First, some realities of the maven build world.
1) Multi-module builds are a nice way to make a group of things build together. But I think they are a more tight coupling of modules than required by the simple use case of "A should be built before B" -- this looser coupling is something better handled by Jenkins triggers.
2) Multi-module builds want to be structured as a directory tree, though this isn't necessarily always what you want. It creates a coupling between source control structure, branching and build logic.
3) Branching is a complicated thing tied to all of points 1 and 2, as well as your software delivery / release model. It also can be a nightmare for your developers . . .
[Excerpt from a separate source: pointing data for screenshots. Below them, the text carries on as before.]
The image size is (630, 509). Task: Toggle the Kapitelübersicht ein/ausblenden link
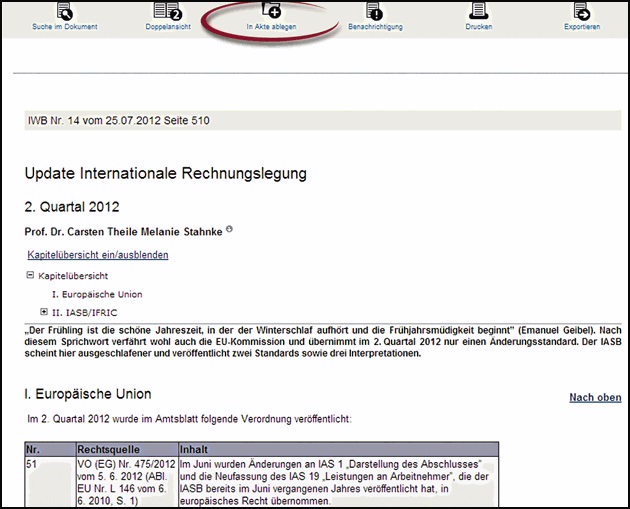click(97, 255)
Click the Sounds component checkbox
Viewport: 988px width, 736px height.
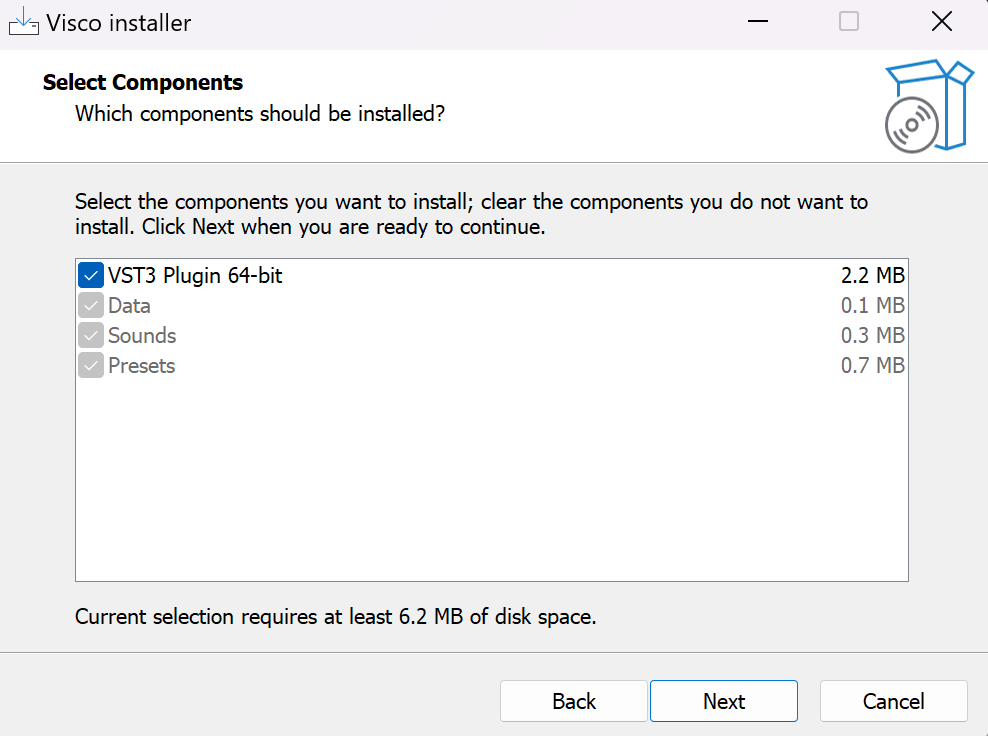click(x=91, y=335)
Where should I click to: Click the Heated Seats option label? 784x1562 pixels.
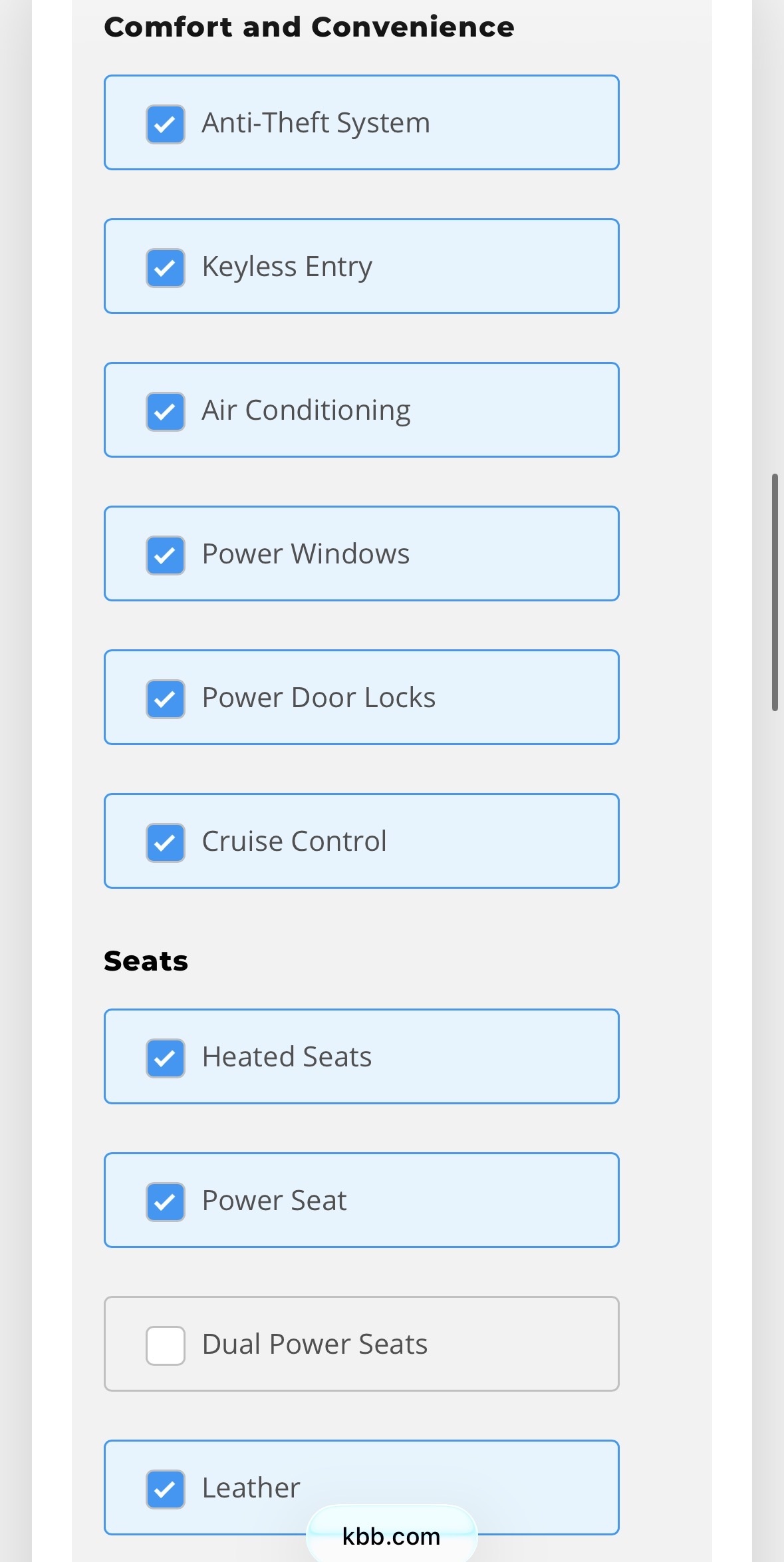(x=287, y=1057)
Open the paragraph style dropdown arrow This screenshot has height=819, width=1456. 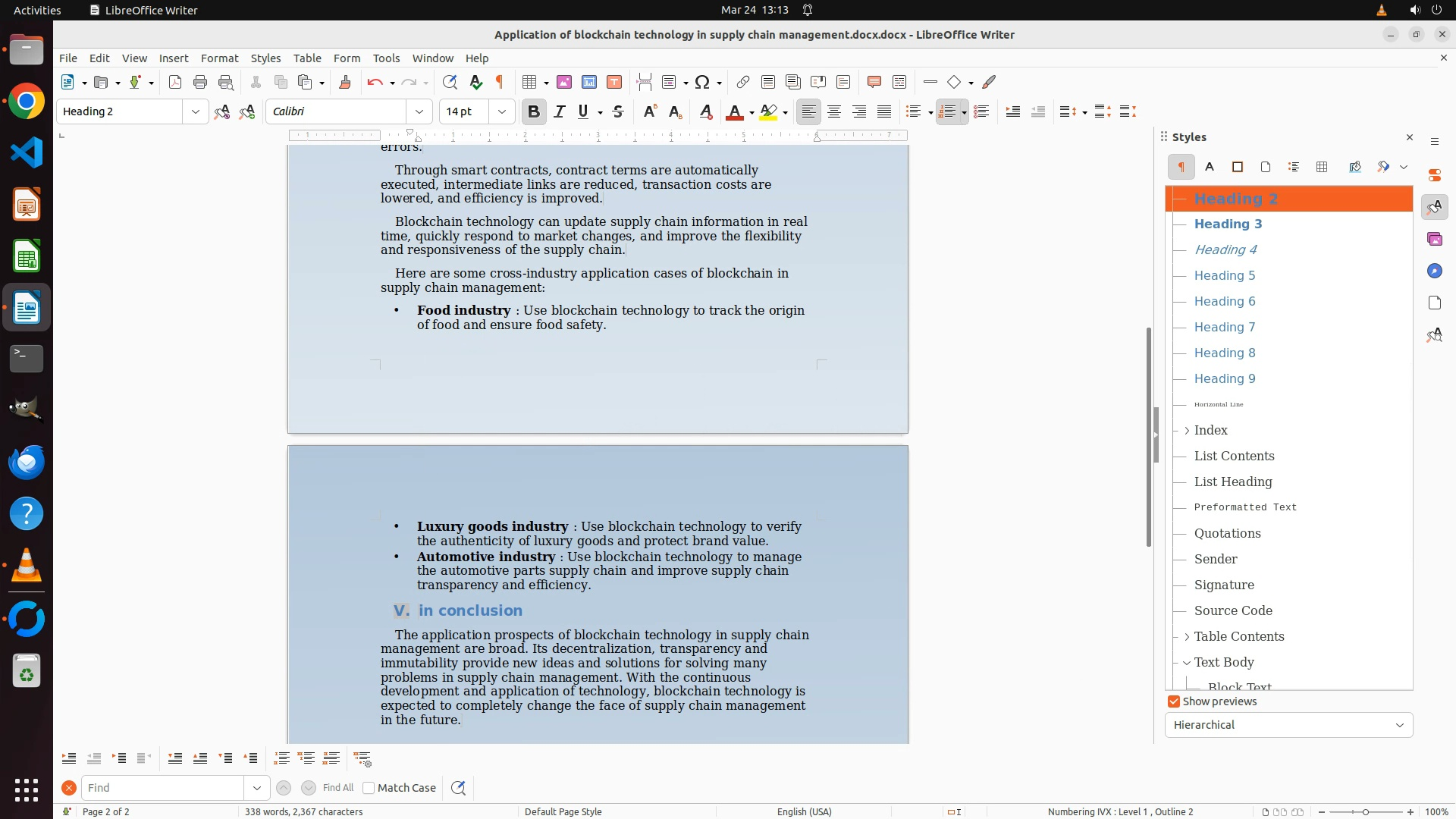pyautogui.click(x=196, y=111)
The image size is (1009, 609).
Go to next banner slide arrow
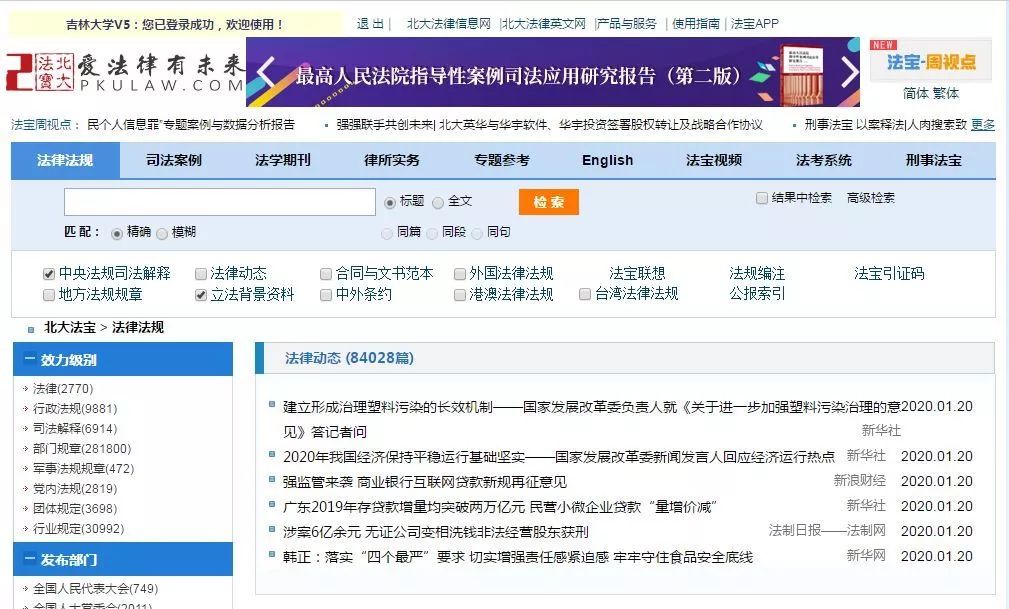pos(848,72)
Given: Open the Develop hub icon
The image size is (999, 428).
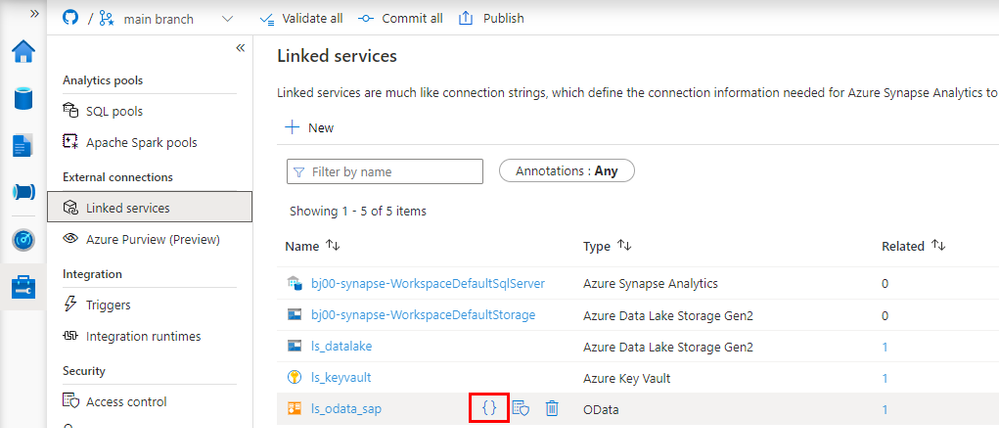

My suggestsions ( for myself as well as you ):
1) Don't create your build, your source control structure, your branches, or anything . . . with our a set of requirements in hand. Like other aspects of software engineering, requirements are a must. They seem to be skipped over in this realm even more easily than in coding.
2) Don't branch nothing you don't actually have to do concurrent development on. If your build structure is forcing you to branch code that isn't actually seeing concurrent development, something is wrong.
3) After you get your requirements, create some possible build, scm, release solutions and walk through them on paper to see how the branching and building plays out.
This could have been a comment, but I actually don't think there is a straightforward "answer"; so this will have to suffice.